Hello. Two quick questions – number one, the Chinese financing you mentioned. Is that – or should I assume two jack-ups and two tender rigs in that financing?

Fredrik Halvorsen

Yes. Originally, it included two extra jack-ups that they were taking out of the facility after we have the initial agreement with the product [ph].

Andreas Stubsrud – Pareto Securities

Okay. And approximately 70% out of the construction cost, is that correct?

Fredrik Halvorsen

Yes. From the highest [inaudible] rigs and low for the jack-ups.

Andreas Stubsrud – Pareto Securities

Okay, great. My second question is related to page 6 of your presentation.

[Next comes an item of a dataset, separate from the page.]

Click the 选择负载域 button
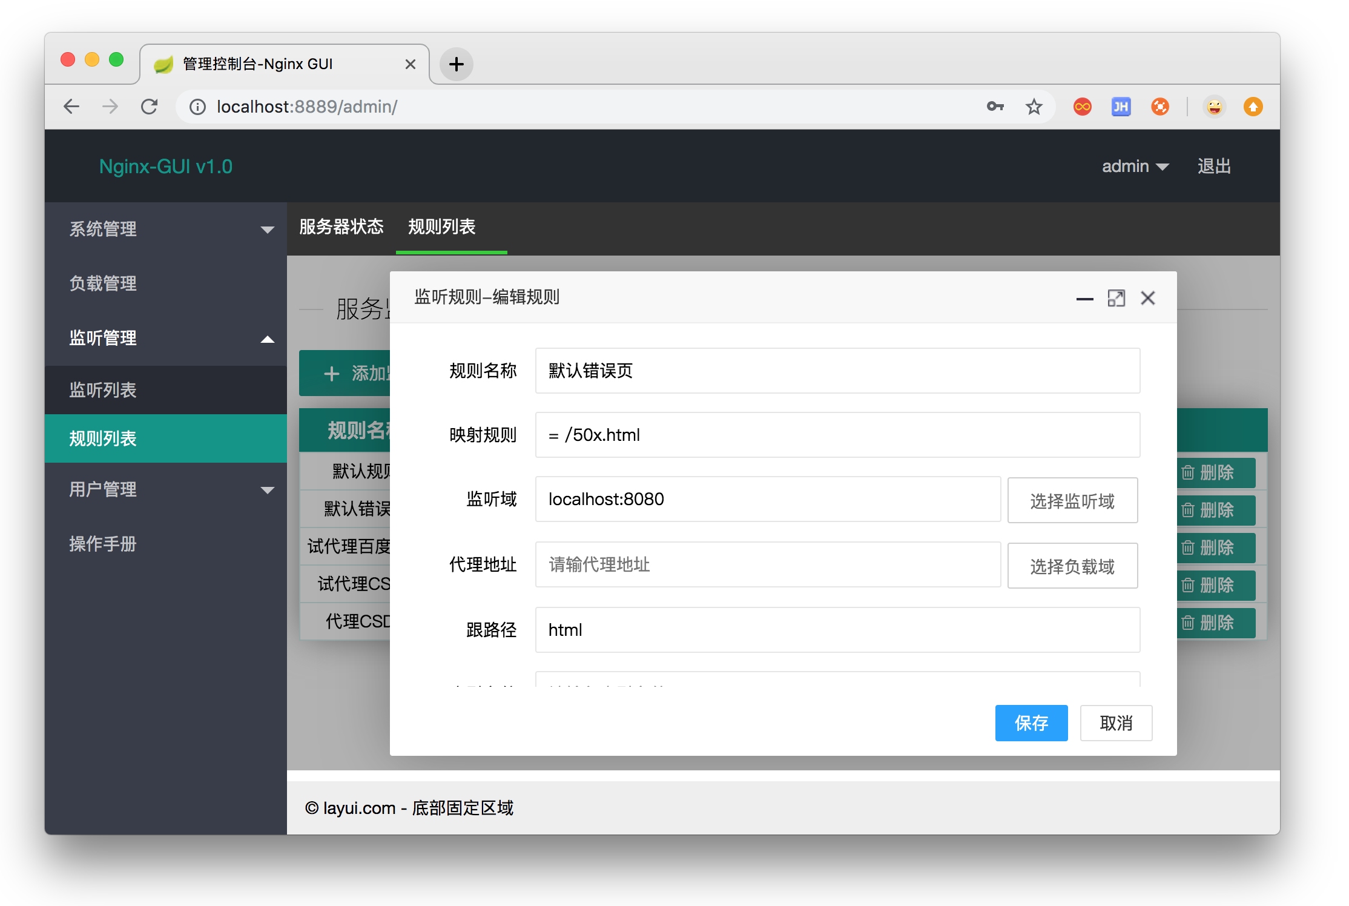1349x906 pixels. click(x=1072, y=566)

I’m just a little bit curious on your jack up comments specially on the west Africa demand. What’s the reason behind this and do you see a big change from 2012 and right now, since you’re mentioning with Africa having seen that before?

Fredrik Halvorsen

I think we will return to [inaudible] yes, we’re quite optimistic when it comes to the jack up space, and I think that’s one of the areas that will be quite active as we go to the first half.

Andreas Stubsrud – Pareto Securities

Okay, so you actually expect a couple of contracts more for new jack ups in west Africa?

Fredrik Halvorsen

We don’t really want to comment on where we expect contract. We do expect contracts.

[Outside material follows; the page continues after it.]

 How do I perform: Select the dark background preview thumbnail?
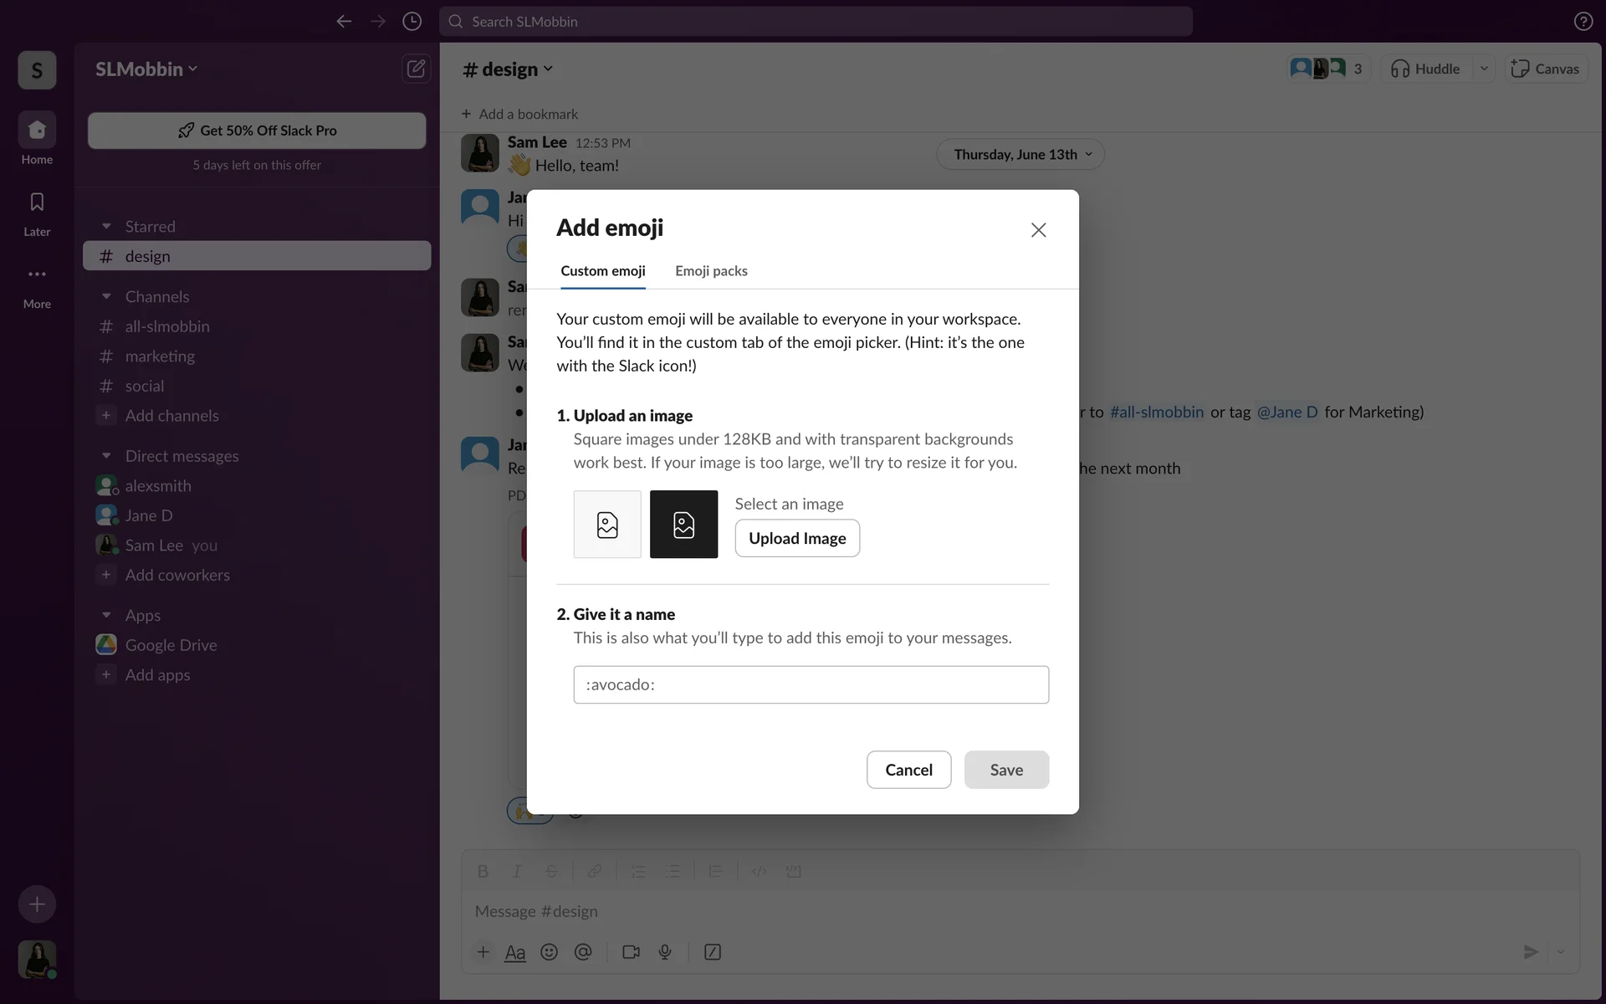[683, 525]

Andreas Stubsrud – Pareto Securities

Okay. Great. Thanks.

Fredrik Halvorsen

Operator, we’re now ready for our last question.

Operator

Our last question from [inaudible]. Please go ahead.

Unidentified Analyst

Good evening guys.

Fredrik Halvorsen

Hello.

Unidentified Analyst

I just had a question related to the JU 2000 jack ups that you decided to keep [inaudible] for an extra six months. You mentioned that you’re looking for substitute throughout your fleet. I’ve got two questions with regard to that, one, is that kind of coming from customer pressure, or the customers kind of asking for replacements? And two, is an option potentially to maybe use some of the Asia offshore drilling jack ups?

I know they’re a little bit lower spec, but could they be potentially used to replace the jack ups that are going to stay in [inaudible] a little longer?

Fredrik Halvorsen

To the first part of the question, I think luckily we have the luxury actually of doing what we feel is right, we have enough units to substitute, we have [inaudible]. At the end of the day, it will be a lot more efficient than to try and not reduce [inaudible] which will go for much more inefficient operations once the rigs hit the [inaudible].

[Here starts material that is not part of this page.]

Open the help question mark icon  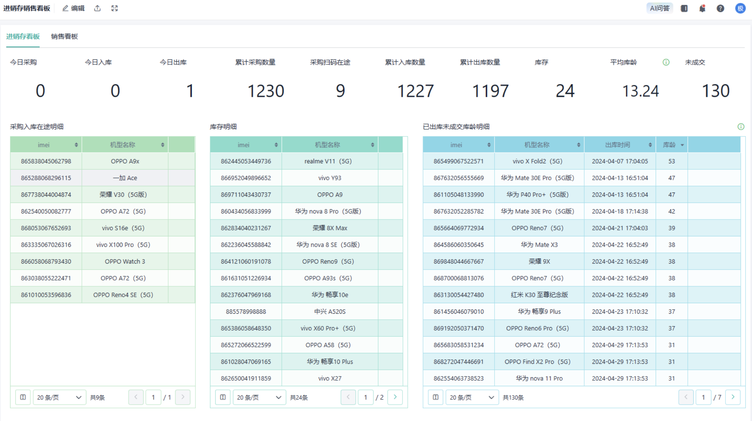[x=720, y=8]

So in that sense, our customers are actually very happy to have a discussion around what we can substitute with, so that they don’t get sort of a rig that is not operating at its fullest.

So those are the discussions we’re having right now, I didn’t call it pressure, I think it’s a two way dialogue on how we can best sort the situation and what will create the best operating efficiency and the most safe operation.

The decision has already been made that we won’t take the rigs up, that six month delay, we have several options for how to substitute, each of our rigs are certainly among the options that we are looking at.

Unidentified Analyst

Okay. Great. Just one last question, kind of related to the ultra deep water market if I may. In your prepared comments, you highlighted the Gulf of Mexico, in both east and west Africa, areas of strength, you kind of left Brazil out, it seems like [inaudible] has been delaying some tenders. Do you view that now as – if you were to stratify the markets, would you say the west Africa, Gulf of Mexico, east Africa and somewhere in Brazil, somewhere after? Or is there maybe even another market that’s right now in the ultra deep water space that you find even more attractive than Brazil?

Fredrik Halvorsen

I would say we are, I think east, west Africa is where a lot of the action is as well as Gulf of Mexico right now. If you have to – what’s like the most excited, I think one of the really exciting things here is that the market is now so tight even without Brazil. So in a scenario where you see Brazil coming back, that goes for a market that we take a look into.

Unidentified Analyst

Okay, great. Thank you.

Fredrik Halvorsen

I thank all the participants. Thank you again. See you again next quarter. Thank you. Bye.

Operator

That will conclude today’s conference call, thank you for your participation ladies and gentlemen. You may now disconnect.